Le verifiche complesse sul fornitore esulano dai poteri del cessionario

6 Agosto 2025

Il Sole 24 Ore lunedì 28 Luglio 2025 di Lorena Di Fiore e Gennaro Nunziato

L’infedeltà fiscale e l’assenza di elementi caratterizzanti la struttura del fornitore (dipendenti, locazioni immobili, eccetera) non sono validi indizi per dimostrare l’inesistenza delle operazioni e il coinvolgimento nella frode fiscale del cessionario/committente, perché questi non può verificarli, non essendo dotato degli strumenti di indagine di cui dispone l’amministrazione finanziaria. È l’interessante decisione della Cgt di primo grado di Reggio Emilia (sentenza 129/2/2025; presidente e relatore Montanari).

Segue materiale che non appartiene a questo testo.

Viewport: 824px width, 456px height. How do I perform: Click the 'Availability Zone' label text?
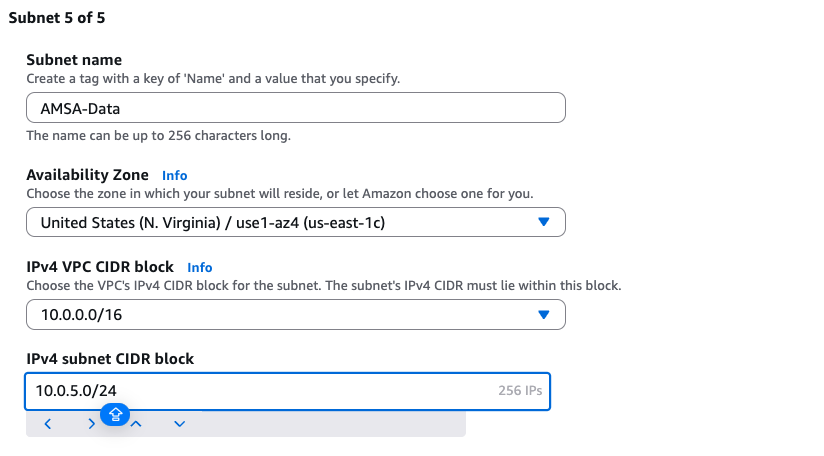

L’Agenzia contesta l’oggettiva inesistenza delle operazioni intercorse tra Tizio e tre imprese operanti nel campo dell’edilizia. Le operazioni consistevano in semplici prestazioni di mano d’opera edile e sono state realizzate con il meccanismo dell’inversione contabile. L’Agenzia considera cartiere le tre imprese, perché prive di una struttura organizzativa (assenza di beni strumentali, mancanza di dipendenti, eccetera) e a causa dei loro inadempimenti fiscali/contabili. La prova della consapevolezza di Tizio di partecipare alla frode fiscale sarebbe data dall’elevato grado di “infedeltà fiscale” delle imprese, rilevabile dalla consultazione dello spesometro. Tra l’altro, l’Agenzia applica la sanzione Iva prevista in caso di reverse charge per operazioni inesistenti in ipotesi di provata consapevolezza del committente, come stabilito dal “nuovo” articolo 6, comma 9-bis.3, del Dlgs 471/97 entrato in vigore il 1° gennaio 2023, nonostante i fatti fossero precedenti.

Il contribuente impugna gli accertamenti e osserva che le operazioni contestate riguardano semplici prestazioni di mano d’opera eseguite dai titolari e/o soci dei fornitori, per cui non assume rilievo la mancanza di una struttura organizzativa e di personale dipendente; produce documentazione (rilievi fotografici, cronoprogrammi, corrispondenza, attestazione di esecuzione dei lavori) volta a dimostrare l’esecuzione. Quanto al profilo della diligenza, il ricorrente eccepisce che la conoscenza della “infedeltà fiscale” dei fornitori esorbita dalle cautele che si richiede che il cessionario sia tenuto ragionevolmente ad adottare e fa presente di aver ottenuto da loro sempre un Durc regolare.

La Cgt di Reggio Emilia accoglie i ricorsi riuniti richiamando la giurisprudenza di legittimità conforme e valorizzando la documentazione prodotta a prova dell’esecuzione delle operazioni. Per i giudici, «ai fini dell’assolvimento dell’onere della prova della conoscenza o conoscibilità (…) dell’esistenza di una frode Iva consumata a monte della catena produttiva o distributiva», le cautele richieste al cessionario e/o committente – perché si escluda il suo coinvolgimento, anche solo per colpevole ignoranza, nella frode commessa a monte – «non possono attingere a verifiche complesse e approfondite», analoghe a quelle che l’amministrazione finanziaria avrebbe i mezzi per effettuare (Cassazione, 14102/2024).

La decisione è conforme al recente orientamento di legittimità per cui al contribuente non può essere richiesto di effettuare verifiche complesse sui fornitori, in quanto egli non dispone degli strumenti di indagine necessari, in possesso invece del Fisco.